#### Working data ####

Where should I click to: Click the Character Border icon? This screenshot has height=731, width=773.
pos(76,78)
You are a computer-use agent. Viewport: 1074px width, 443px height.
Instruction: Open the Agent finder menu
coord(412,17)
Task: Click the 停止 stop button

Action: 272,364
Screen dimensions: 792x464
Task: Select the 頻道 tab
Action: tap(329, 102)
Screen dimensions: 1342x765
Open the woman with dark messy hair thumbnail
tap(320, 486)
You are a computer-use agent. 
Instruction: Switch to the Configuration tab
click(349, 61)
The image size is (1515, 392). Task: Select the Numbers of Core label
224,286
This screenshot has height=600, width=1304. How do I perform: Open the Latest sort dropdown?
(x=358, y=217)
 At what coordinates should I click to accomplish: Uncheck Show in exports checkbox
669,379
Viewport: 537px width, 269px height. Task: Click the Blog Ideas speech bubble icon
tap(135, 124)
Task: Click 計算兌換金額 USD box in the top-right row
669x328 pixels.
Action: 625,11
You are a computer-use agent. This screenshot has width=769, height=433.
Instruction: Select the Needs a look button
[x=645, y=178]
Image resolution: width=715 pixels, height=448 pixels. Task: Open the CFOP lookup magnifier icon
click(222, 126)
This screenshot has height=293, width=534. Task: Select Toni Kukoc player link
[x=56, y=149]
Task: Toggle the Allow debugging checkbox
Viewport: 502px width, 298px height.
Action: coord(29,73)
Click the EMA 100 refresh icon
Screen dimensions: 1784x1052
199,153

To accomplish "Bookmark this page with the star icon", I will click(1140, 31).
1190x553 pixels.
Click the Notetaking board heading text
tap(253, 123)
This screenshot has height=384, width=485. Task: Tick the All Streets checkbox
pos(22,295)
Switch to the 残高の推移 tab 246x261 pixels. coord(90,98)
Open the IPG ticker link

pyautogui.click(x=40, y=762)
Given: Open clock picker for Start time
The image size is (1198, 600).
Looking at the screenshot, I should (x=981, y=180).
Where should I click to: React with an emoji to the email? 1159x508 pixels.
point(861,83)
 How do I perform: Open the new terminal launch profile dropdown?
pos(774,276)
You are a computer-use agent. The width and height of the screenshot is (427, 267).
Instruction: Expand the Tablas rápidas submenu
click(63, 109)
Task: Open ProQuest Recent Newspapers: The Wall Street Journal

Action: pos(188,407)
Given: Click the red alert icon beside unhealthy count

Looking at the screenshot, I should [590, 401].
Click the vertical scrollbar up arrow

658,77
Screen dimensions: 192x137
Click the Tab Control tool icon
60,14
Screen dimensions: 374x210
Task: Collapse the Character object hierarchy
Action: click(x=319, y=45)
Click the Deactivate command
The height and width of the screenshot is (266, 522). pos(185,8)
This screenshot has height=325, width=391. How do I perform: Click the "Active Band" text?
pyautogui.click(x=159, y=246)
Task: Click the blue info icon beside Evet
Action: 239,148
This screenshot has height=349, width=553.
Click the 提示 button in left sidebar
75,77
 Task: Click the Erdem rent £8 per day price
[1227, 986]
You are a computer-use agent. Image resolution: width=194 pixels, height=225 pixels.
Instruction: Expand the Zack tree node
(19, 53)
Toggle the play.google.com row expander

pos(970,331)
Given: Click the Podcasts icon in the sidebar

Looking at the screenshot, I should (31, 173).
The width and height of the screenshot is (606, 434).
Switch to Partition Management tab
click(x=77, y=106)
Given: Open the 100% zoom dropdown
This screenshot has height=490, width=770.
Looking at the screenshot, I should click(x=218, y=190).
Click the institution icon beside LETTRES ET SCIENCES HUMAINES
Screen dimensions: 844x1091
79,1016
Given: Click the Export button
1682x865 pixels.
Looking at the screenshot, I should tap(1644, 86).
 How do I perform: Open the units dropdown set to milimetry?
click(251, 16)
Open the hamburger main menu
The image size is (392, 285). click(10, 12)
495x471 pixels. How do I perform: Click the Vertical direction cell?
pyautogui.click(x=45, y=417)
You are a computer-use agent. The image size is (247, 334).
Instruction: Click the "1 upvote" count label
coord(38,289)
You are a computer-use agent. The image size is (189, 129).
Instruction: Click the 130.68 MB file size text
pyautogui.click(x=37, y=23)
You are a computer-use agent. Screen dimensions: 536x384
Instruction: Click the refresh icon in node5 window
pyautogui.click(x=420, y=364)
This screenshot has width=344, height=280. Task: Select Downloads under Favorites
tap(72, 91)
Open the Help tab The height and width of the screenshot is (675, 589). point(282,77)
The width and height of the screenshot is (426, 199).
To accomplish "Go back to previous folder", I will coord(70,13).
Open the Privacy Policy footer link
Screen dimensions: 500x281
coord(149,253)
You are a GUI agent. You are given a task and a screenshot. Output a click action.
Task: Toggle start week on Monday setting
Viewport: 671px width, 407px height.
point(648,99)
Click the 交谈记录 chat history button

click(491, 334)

####

§ **Your goal**: Write only the number of lines in the records that include the word "computer".

§ **Exercise answer**: 8